眼看着我同桌的大手越来越近,越来越近——
却是停在我头发上的。
“你头发上居然有个爆米花,哈哈哈!”
我同桌真是个天才,这都能笑出声来。
赌气般地一个人拖着一条腿往前走,我同桌从我身后追上来。
“同桌你不用我背你了啊?”
“我谢你!”
“不用这么客气,哈哈哈……”
虽说是这么笑笑闹闹地往前走,可我同桌一直抓着我的胳膊,似乎生怕我再来个狗啃泥给他丢脸。
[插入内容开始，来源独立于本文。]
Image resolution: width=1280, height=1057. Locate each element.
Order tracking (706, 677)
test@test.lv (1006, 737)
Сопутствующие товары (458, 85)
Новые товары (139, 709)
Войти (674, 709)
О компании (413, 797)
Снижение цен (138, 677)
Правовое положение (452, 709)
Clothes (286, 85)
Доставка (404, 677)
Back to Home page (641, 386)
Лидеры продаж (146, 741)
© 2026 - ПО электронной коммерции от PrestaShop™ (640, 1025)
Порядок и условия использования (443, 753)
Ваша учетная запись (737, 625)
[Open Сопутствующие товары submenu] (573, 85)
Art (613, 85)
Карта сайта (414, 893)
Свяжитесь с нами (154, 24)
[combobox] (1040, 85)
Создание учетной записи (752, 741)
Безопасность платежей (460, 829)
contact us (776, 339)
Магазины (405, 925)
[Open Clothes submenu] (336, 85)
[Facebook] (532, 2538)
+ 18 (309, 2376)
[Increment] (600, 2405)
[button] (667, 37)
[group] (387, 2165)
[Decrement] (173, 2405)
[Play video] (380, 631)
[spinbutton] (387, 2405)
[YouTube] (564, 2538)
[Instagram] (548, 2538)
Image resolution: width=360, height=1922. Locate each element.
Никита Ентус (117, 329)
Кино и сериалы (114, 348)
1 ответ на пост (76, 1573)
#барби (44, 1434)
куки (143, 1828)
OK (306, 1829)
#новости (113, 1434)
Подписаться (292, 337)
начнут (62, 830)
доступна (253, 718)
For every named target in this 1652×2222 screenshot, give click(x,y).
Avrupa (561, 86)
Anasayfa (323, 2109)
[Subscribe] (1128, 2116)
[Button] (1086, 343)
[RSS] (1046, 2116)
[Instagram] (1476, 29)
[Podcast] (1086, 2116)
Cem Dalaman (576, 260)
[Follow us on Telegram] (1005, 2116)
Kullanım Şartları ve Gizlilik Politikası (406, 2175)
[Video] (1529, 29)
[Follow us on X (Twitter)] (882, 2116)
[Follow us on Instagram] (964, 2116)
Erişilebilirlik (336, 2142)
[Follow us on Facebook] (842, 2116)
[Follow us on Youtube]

“我们走一站路再打车回去吧,”我同桌提议,“也好醒醒酒。”
我点头,看着他笑,“赏你一个和美女夜晚散步的机会。”
我同桌又不乐意了,“美女都走了你才这么说!”
“那美女刚刚含含糊糊问你话的时候,你怎么……”
装睡呢?
“你说什么啊?”
我同桌装傻充愣的本事炉火纯青。
我不相信他没听到,我也确信在包厢里他是装睡。
大家都是清醒的,清醒地说出醉话,来掩饰自己的尴尬。
同桌你怎么装睡呢?
如果周琳一本正经地说喜欢你,你会怎么回答呢?
如果是我呢?
如果我说喜欢你呢?
终究还是没问出来,甚至连那句“同桌你是装睡吧”都没有说出来。
也不知道这场闹剧,到底成全了谁。